I'm new to STM32 microcontrollers. I would like to know how to correctly implement 2-clock-cycle delay after enabling RCC peripheral clock.
Section 5.2.16 (page# 134) of https://www.st.com/resource/en/reference_manual/rm0454-stm32g0x0-advanced-armbased-32bit-mcus-stmicroelectronics.pdf
The enable bit has a synchronization mechanism to create a glitch-free clock for the peripheral. After the enable bit is set, there is a 2-clock-cycle delay before the clock be active, which the software must take into account.
I came across the below explanation and it appears to be correct.
This delay depends on the peripheral mapping. If peripheral is mapped on AHB: the delay is 2 AHB clock cycles after the clock enable bit is set on the hardware register If peripheral is mapped on APB: the delay is 2 APB clock cycles after the clock enable bit is set on the hardware register
I was looking at a couple of examples. In the first example, the RCC peripheral clock enable register is read back.
RCC->AHB1ENR |= (1 << RCC_AHB1ENR_GPIOAEN_Pos);
// do two dummy reads after enabling the peripheral clock, as per the errata
volatile uint32_t dummy;
dummy = RCC->AHB1ENR;
dummy = RCC->AHB1ENR;
In the second example, the peripheral register is read back.
void clock_wait_bus_cycles(enum bus_type bus, uint32_t cycles)
{
volatile uint32_t unused __attribute__((unused));
if (bus == BUS_AHB) {
while (cycles--)
unused = STM32_DMA1_REGS->isr;
} else { /* APB */
while (cycles--)
unused = STM32_USART_BRR(STM32_USART1_BASE);
}
}
Which one is the correct approach?
The first example is clearly for an STM32 part other then the STM32G0x0 which you are referencing, so in that sense it is not correct. The STM32G0x0 which has one AHB so AHBENR
not AHB1ENR
, and the GPIOA clock is enabled via IOPENR
not AHBENR
in any case. However the technique is legitimate, but needs to be specific to the part to be correct.
The function in the second method includes the function call overhead and a number of CPU cycles for the loop, so will be marginally longer, but that would be sweating the small stuff. It is perhaps unnecessarily complex. The choice of peripheral to read in the second seems arbitrary. You could equally read the appropriate RCC enable register as in the first example. The requirement is only to read something that will have wait states dependent on the associated bus or peripheral, so that further instructions are not executed until the read is complete.
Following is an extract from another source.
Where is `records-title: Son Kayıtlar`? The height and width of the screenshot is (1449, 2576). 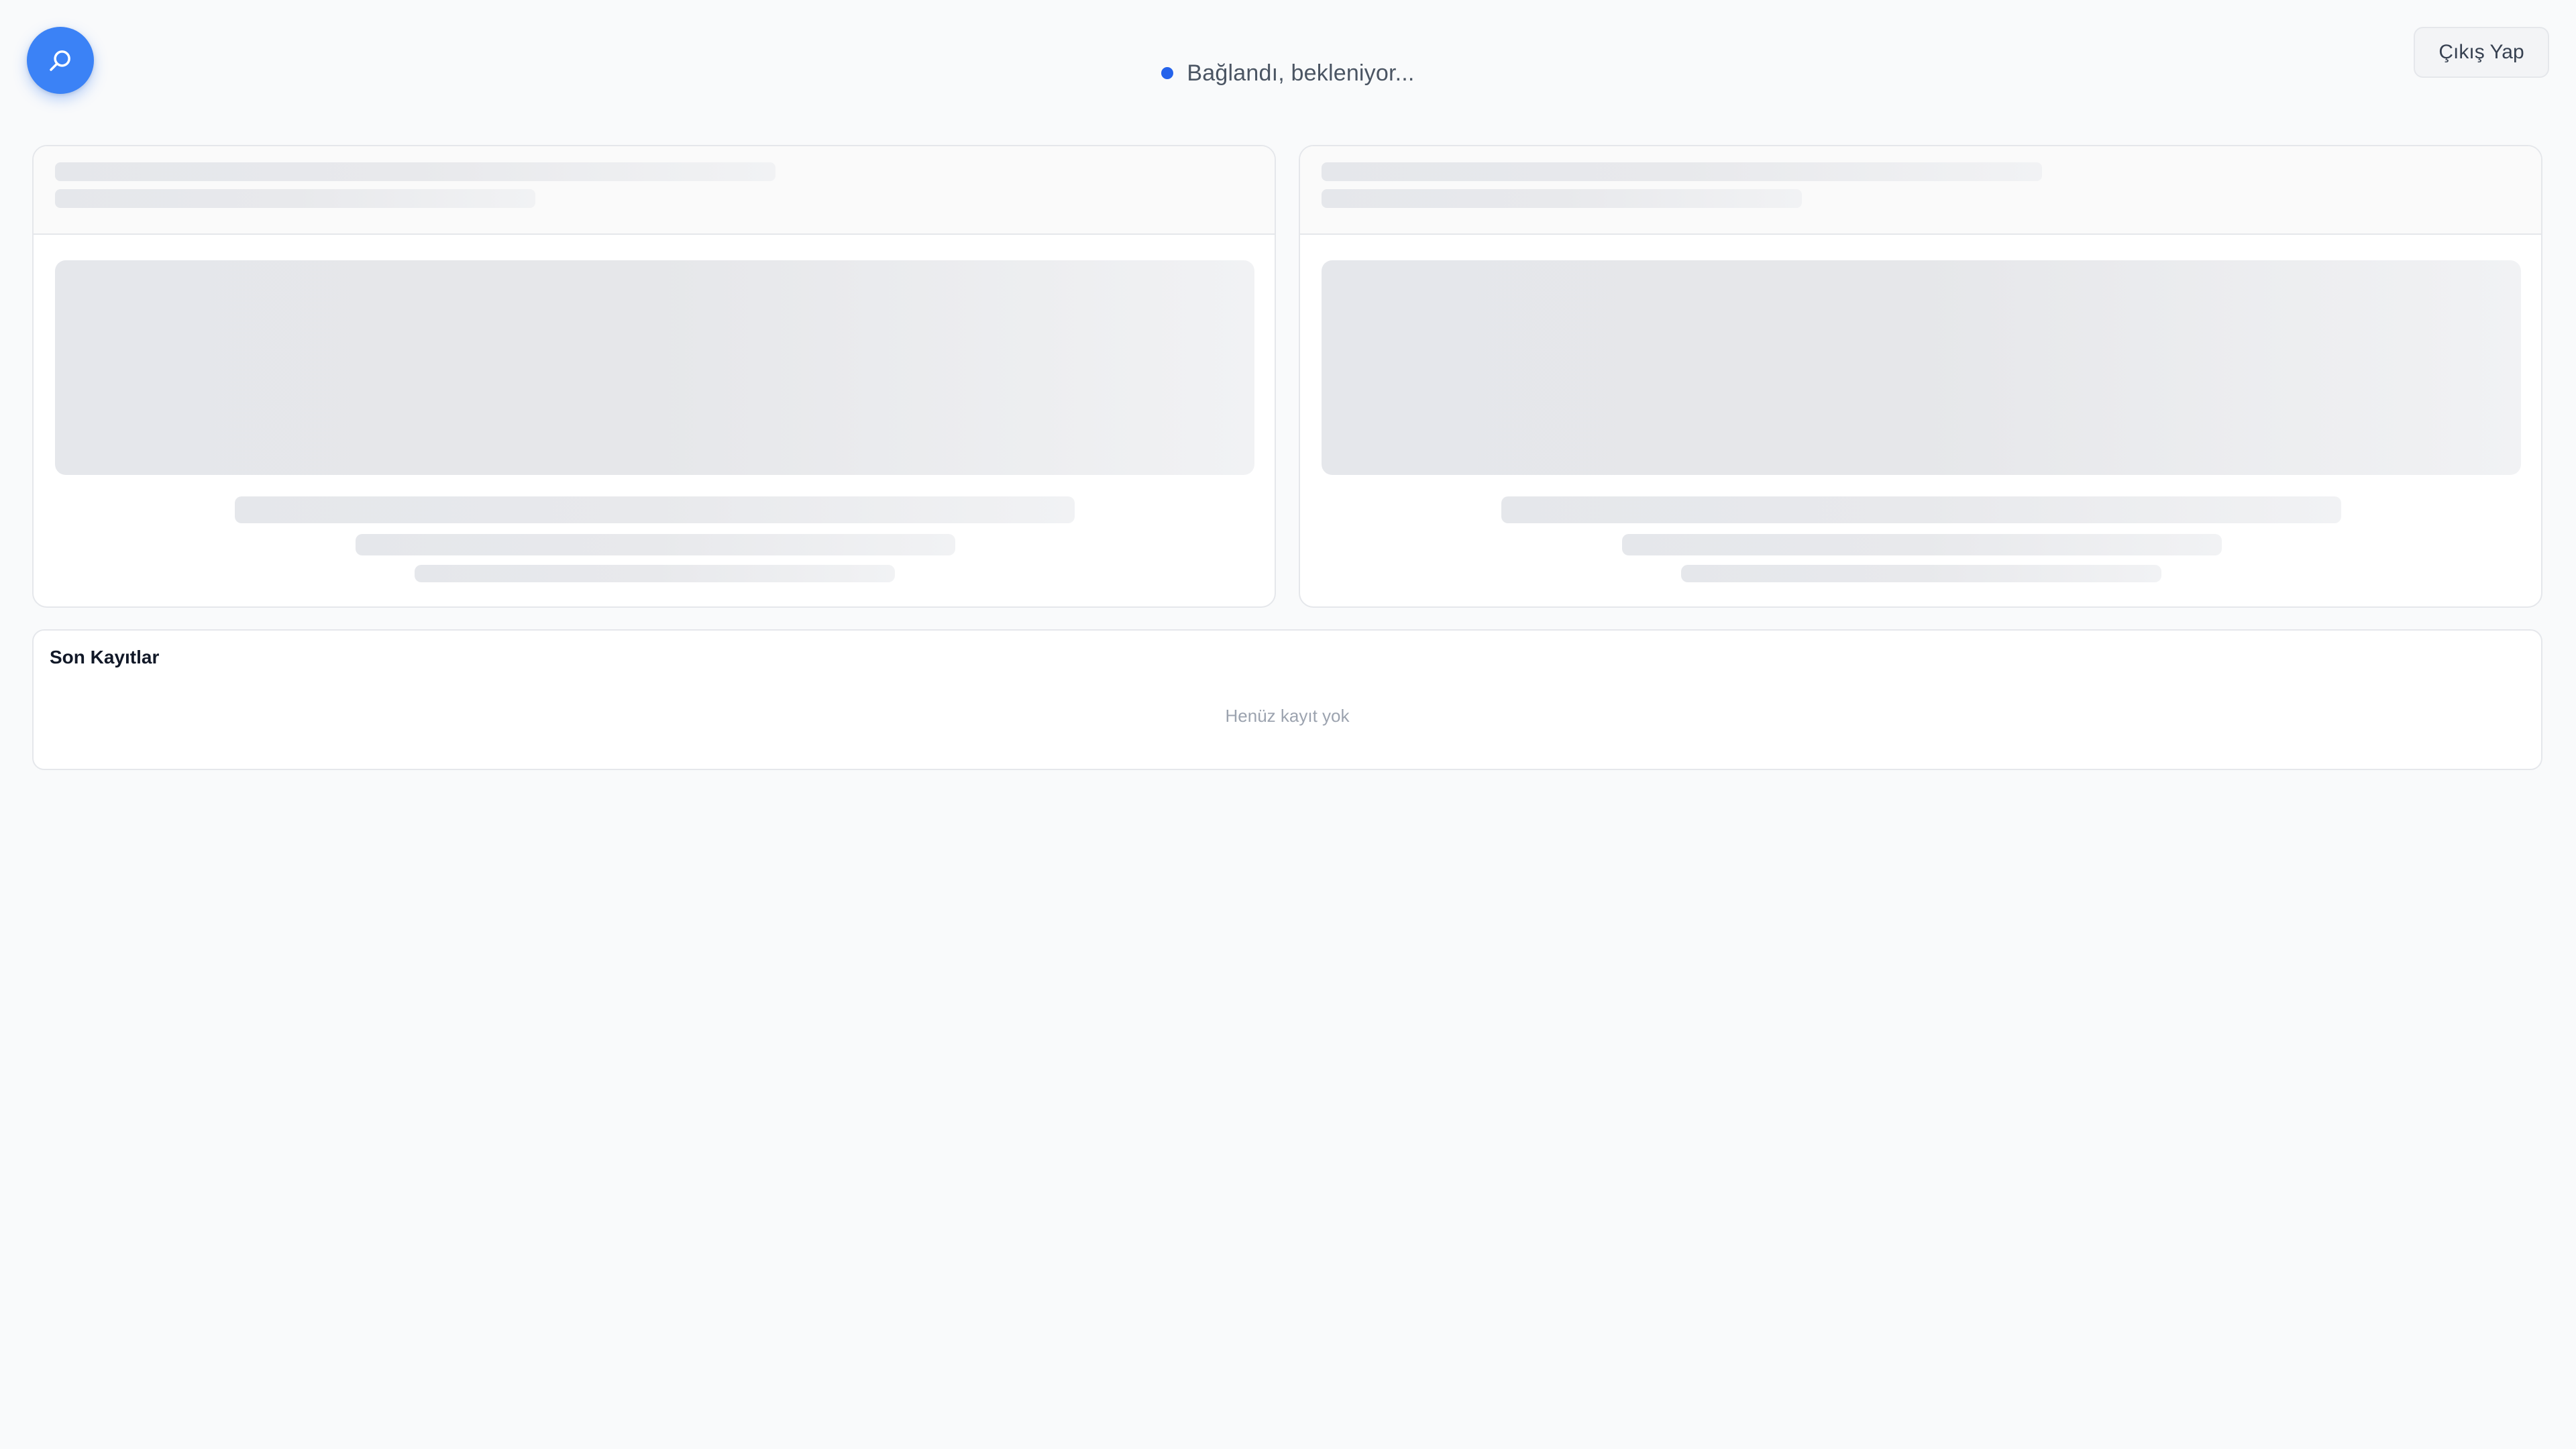 records-title: Son Kayıtlar is located at coordinates (105, 657).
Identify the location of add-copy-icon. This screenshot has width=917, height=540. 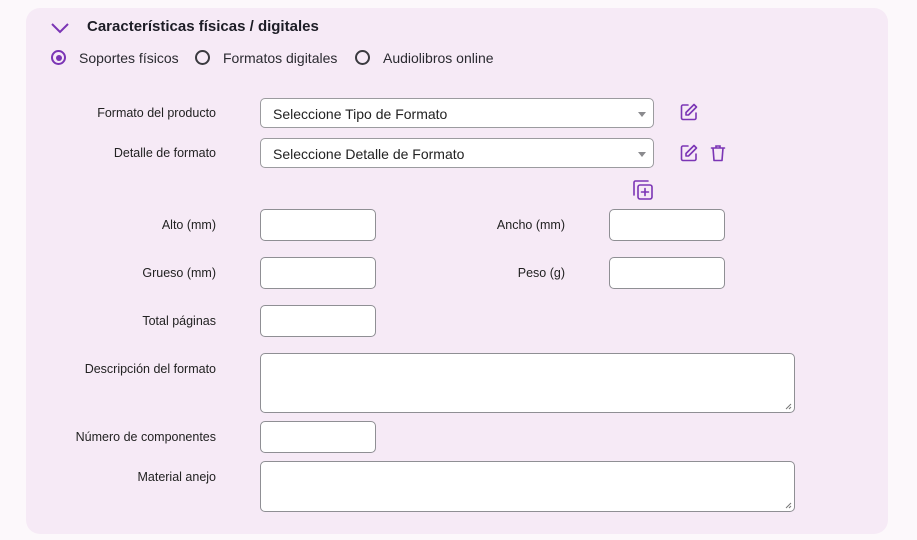
(643, 190).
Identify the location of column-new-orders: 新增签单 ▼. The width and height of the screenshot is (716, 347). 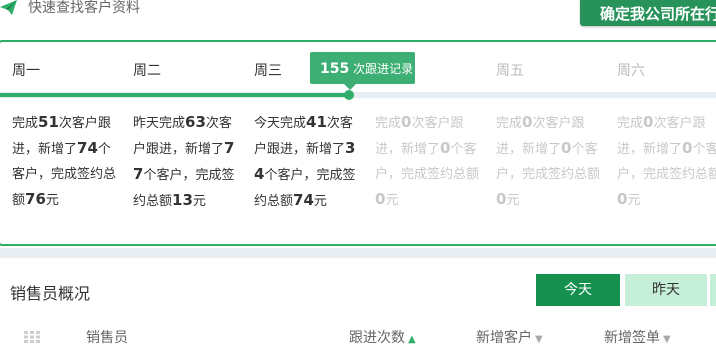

ST provide HAL and LL peripheral libraries which are probably good exemplars of recommended methods (or at least methods likely to be valid - and tested) - even if you choose not to use the libraries themselves.
The STM32G0x0 HAL does this for example:
#define __HAL_RCC_GPIOA_CLK_ENABLE() do { \
__IO uint32_t tmpreg; \
SET_BIT(RCC->IOPENR, RCC_IOPENR_GPIOAEN); \
/* Delay after an RCC peripheral clock enabling */ \
tmpreg = READ_BIT(RCC->IOPENR, RCC_IOPENR_GPIOAEN); \
UNUSED(tmpreg); \
} while(0U)
It reads the individual enable bit that was just written, this guaranteeing to be the correct clock:
#define READ_BIT(REG, BIT) ((REG) & (BIT))
The read will not complete until the clock is active, so a single read is sufficient I think.
The fact that the code in the first example will not work on the part you are using is perhaps an argument for using the ST provided HAL library - it avoids issues of using and porting code across multiple STM32 parts which vary considerable across series.